While living in a Schengen region ‘without borders’,  we experienced how Covid19 led different states to close the borders. This had great impact on the everyday, cross-border life of people. The closed borders were a huge obstacle for work, schools, day care, family relations, leisure and consumption etcetera. In terms of pandemic control, the border closings were not very effective, but they underline the national organization of infectious disease control. In many cross border regions around the world, people struggle with the tensions between the global mobility of people, animals, microbes and the fluidity of borders and the national-legal infrastructures of infectious disease control (IDC). Moreover, different mobile groups – students, tourists, asylum seekers, laborers – are treated differently in IDC. This raises the question what borders do in a global, mobile, infectious world.  

Mobility is a major characteristic of the modern and interconnected world. In 2022, more than 1.2 billion people moved across the world, including approximately 965 million international tourists1, an estimated 169 million* international migrant workers2, as well as about 108.4 million forcibly displaced people3. However, these mobile groups may have drastically different experiences when crossing international borders and trying to access healthcare services in different countries within their travel trajectories. While some mobile groups, such as asylum seekers, may be given limited rights to access healthcare services and are labeled to be “infectious spreaders”, as happened during the Covid-19 pandemic, other mobile groups, such as international tourists, have very different cross-border experiences, including access to healthcare services.

Global mobility refers not only to the movements of different populations, but also to the mobility of non-humans, such as plants, microbes, animals, and goods.

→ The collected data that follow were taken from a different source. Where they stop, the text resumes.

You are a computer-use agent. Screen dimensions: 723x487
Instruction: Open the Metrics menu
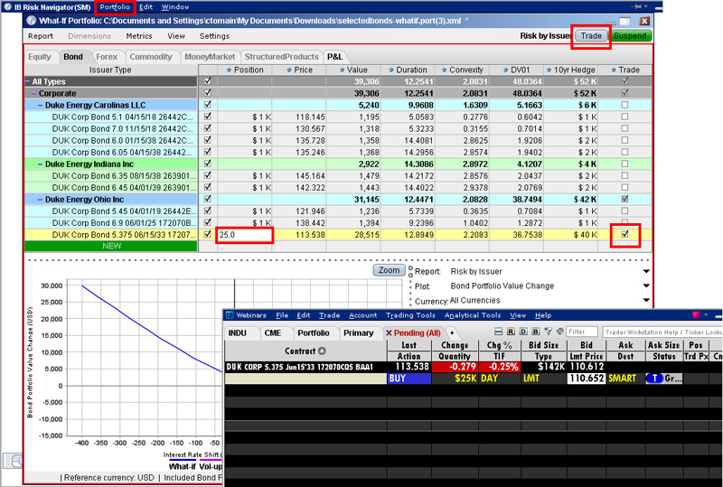pos(138,36)
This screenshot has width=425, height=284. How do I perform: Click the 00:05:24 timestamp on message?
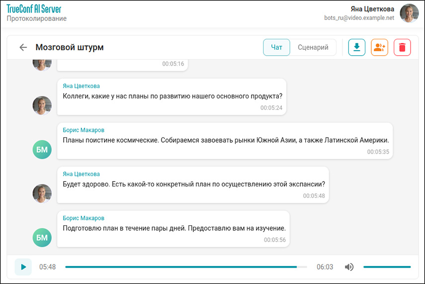tap(271, 108)
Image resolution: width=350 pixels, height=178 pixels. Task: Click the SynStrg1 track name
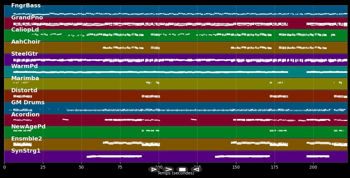[x=26, y=151]
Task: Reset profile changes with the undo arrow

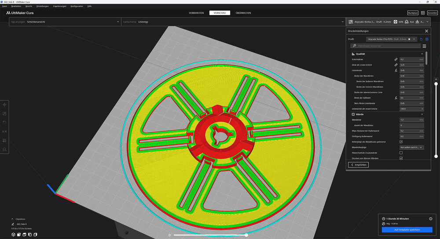Action: [x=421, y=39]
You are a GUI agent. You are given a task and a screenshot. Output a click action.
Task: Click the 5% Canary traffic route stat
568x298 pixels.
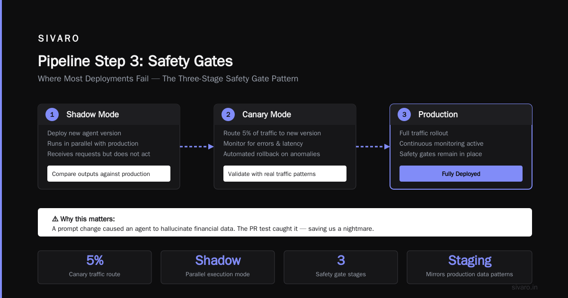[95, 267]
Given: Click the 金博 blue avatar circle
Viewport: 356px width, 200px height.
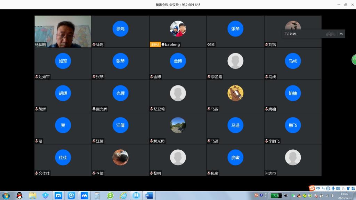Looking at the screenshot, I should 178,61.
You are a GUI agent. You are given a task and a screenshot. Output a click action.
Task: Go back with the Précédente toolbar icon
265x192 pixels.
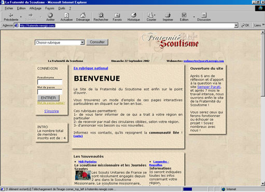(11, 17)
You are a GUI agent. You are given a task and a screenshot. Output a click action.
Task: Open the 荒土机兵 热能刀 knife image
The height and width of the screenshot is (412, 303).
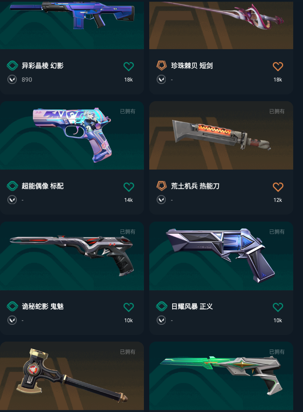coord(221,135)
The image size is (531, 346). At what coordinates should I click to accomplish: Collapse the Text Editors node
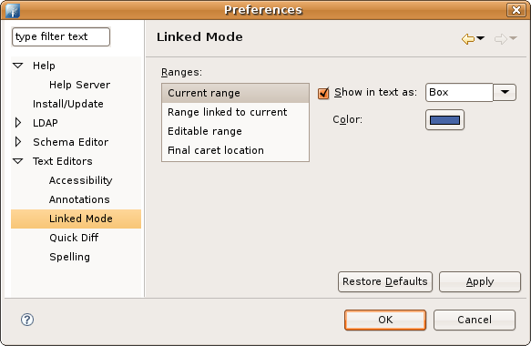tap(18, 161)
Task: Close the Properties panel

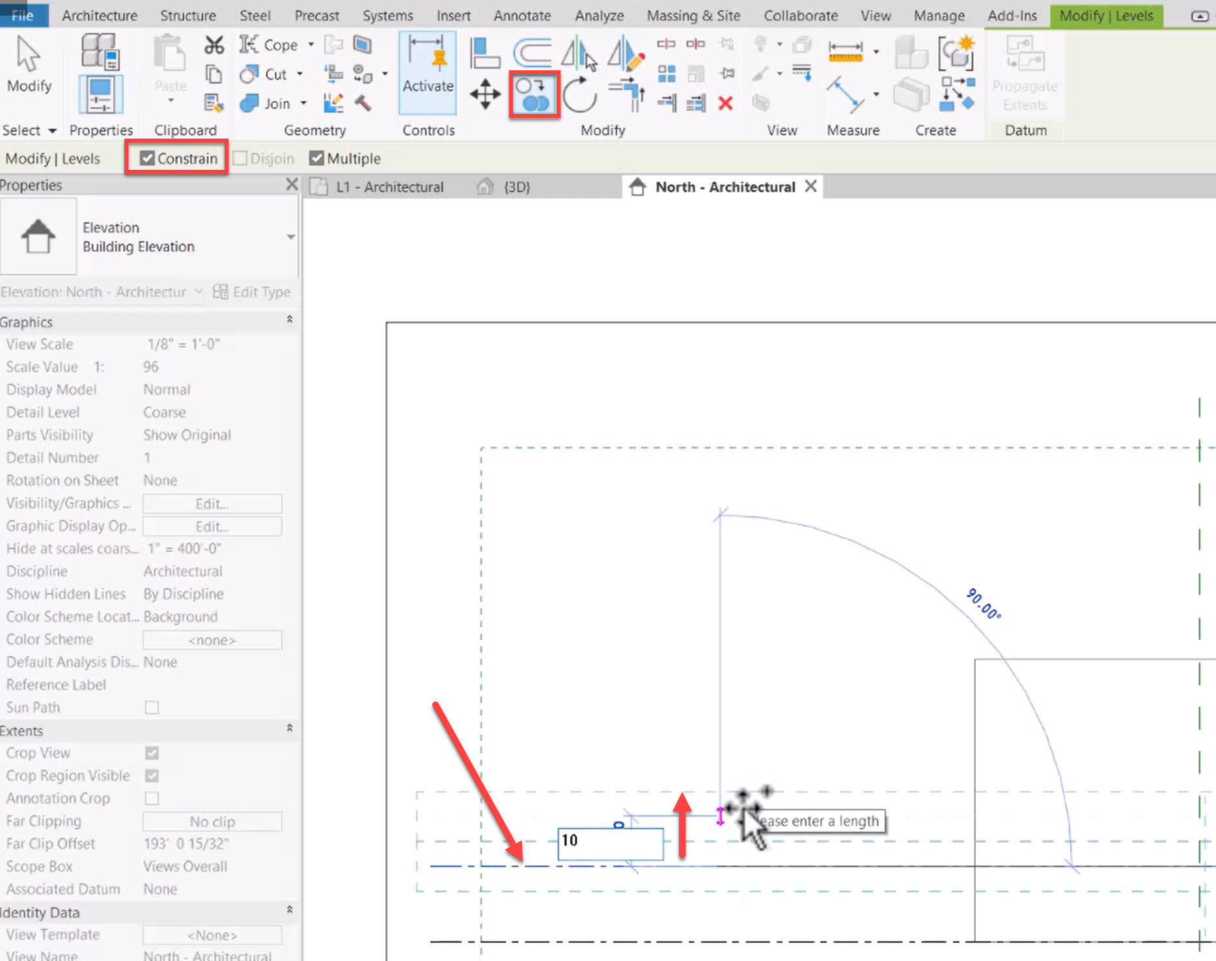Action: point(292,185)

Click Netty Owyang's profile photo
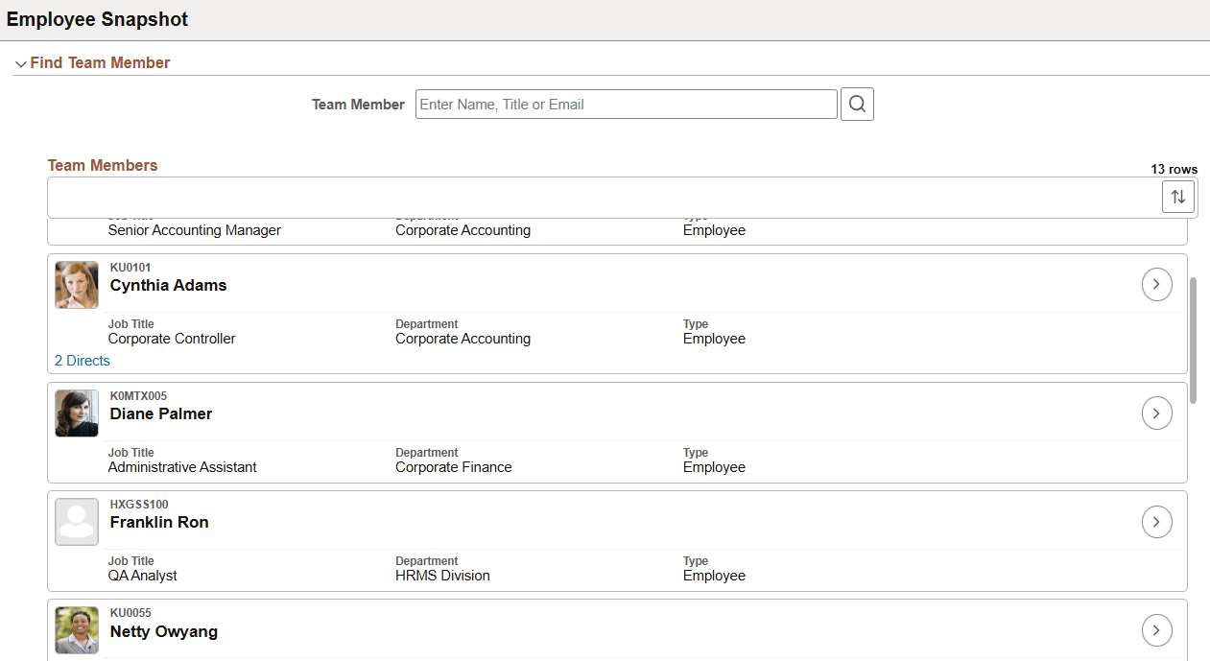point(76,630)
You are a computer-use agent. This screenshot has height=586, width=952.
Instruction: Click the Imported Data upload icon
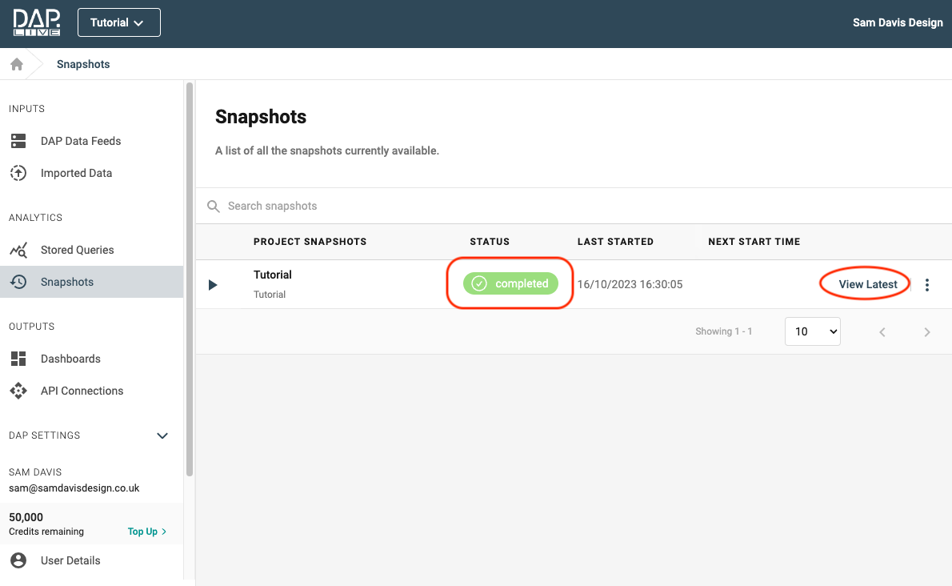coord(18,173)
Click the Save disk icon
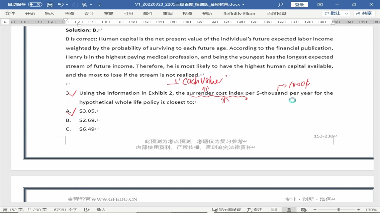The width and height of the screenshot is (380, 213). point(50,5)
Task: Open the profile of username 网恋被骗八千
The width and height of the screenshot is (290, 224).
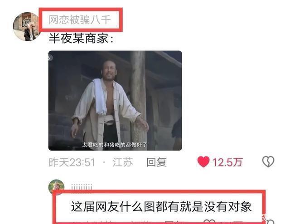Action: [80, 19]
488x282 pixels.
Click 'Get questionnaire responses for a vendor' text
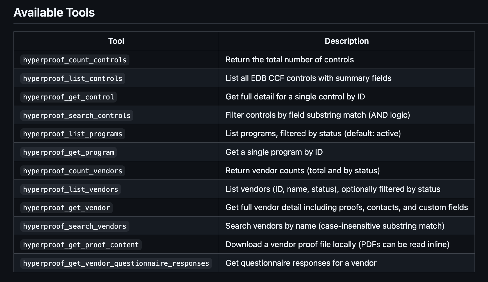[301, 263]
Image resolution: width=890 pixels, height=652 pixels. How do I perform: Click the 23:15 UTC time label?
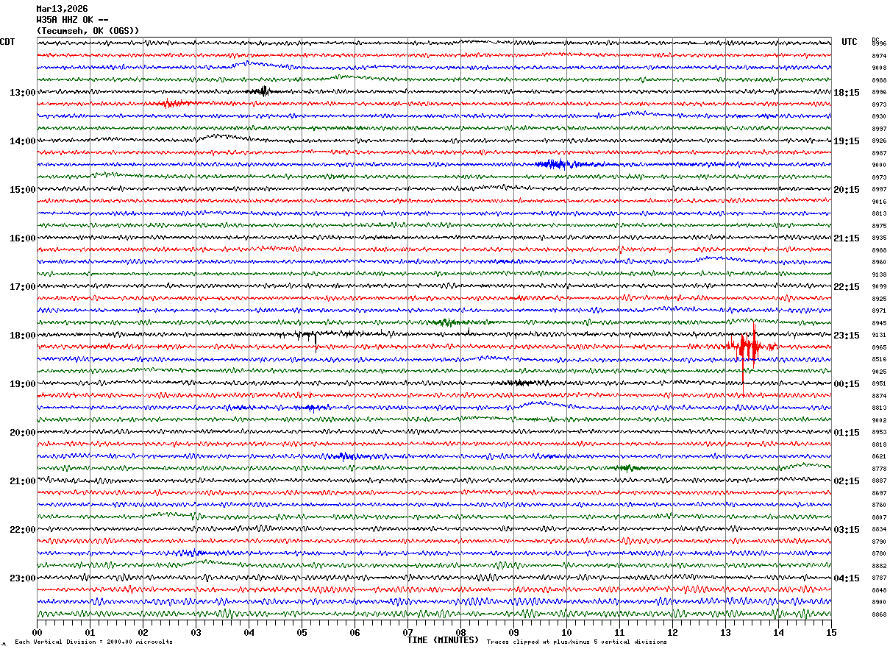(x=847, y=336)
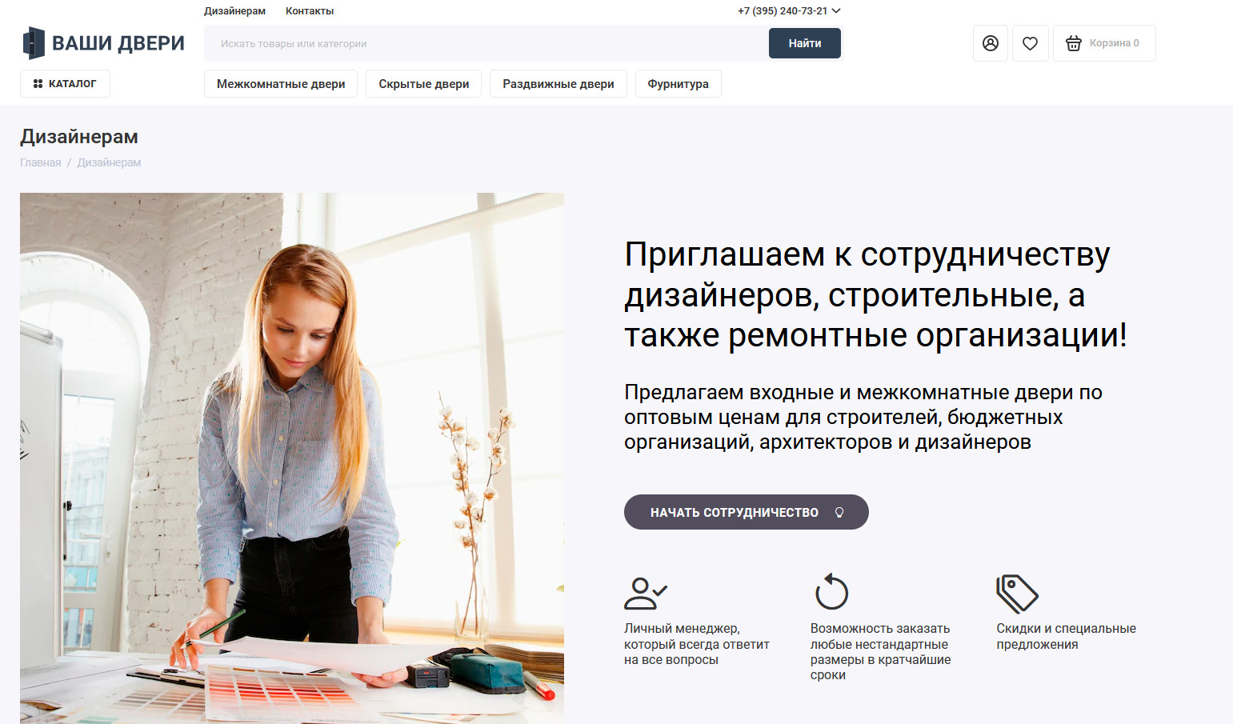Open the Дизайнерам top menu link

coord(234,11)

Across the world we see the cross-border movements of trucks with pigs and cows, as well as flowers, fruits, and vegetables that have been grown in one country, processed in the second and sold in the third. These diverse forms of global mobility of humans and non-humans can pose serious challenges for infectious disease control, including risks of zoonotic infections. However, public health research and practices in the areas of human and non-human mobility have been largely separated. Yet, it is these complex assemblages of different moving elements across geopolitical borders that create specific political, economic, and public health challenges and needs.

Despite continuous cross-border mobility of humans and non-humans, infectious disease control (IDC) infrastructures remain state based. This includes politico-legal, data and knowledge infrastructures that determine who can cross state borders, what healthcare access they will have, and how public health professionals can communicate health information across those borders. On the one hand, we cannot imagine a world without global mobility, but on the other hand knowledge IDC infrastructures and politico-legal systems are nationally organized and cannot always transcend the borders of an individual state. So, how can IDC be organized across state-borders? What are the main challenges and what needs to be in place for public health professionals to communicate health data and provide care across states? How can cross-border care can be organized in a just and equitable way? How to ensure the continuity of care for mobile communities, such as international migrant workers and asylum seekers? How can care follow the movements of humans and non-humans? What type of knowledge, political and legal infrastructures are needed?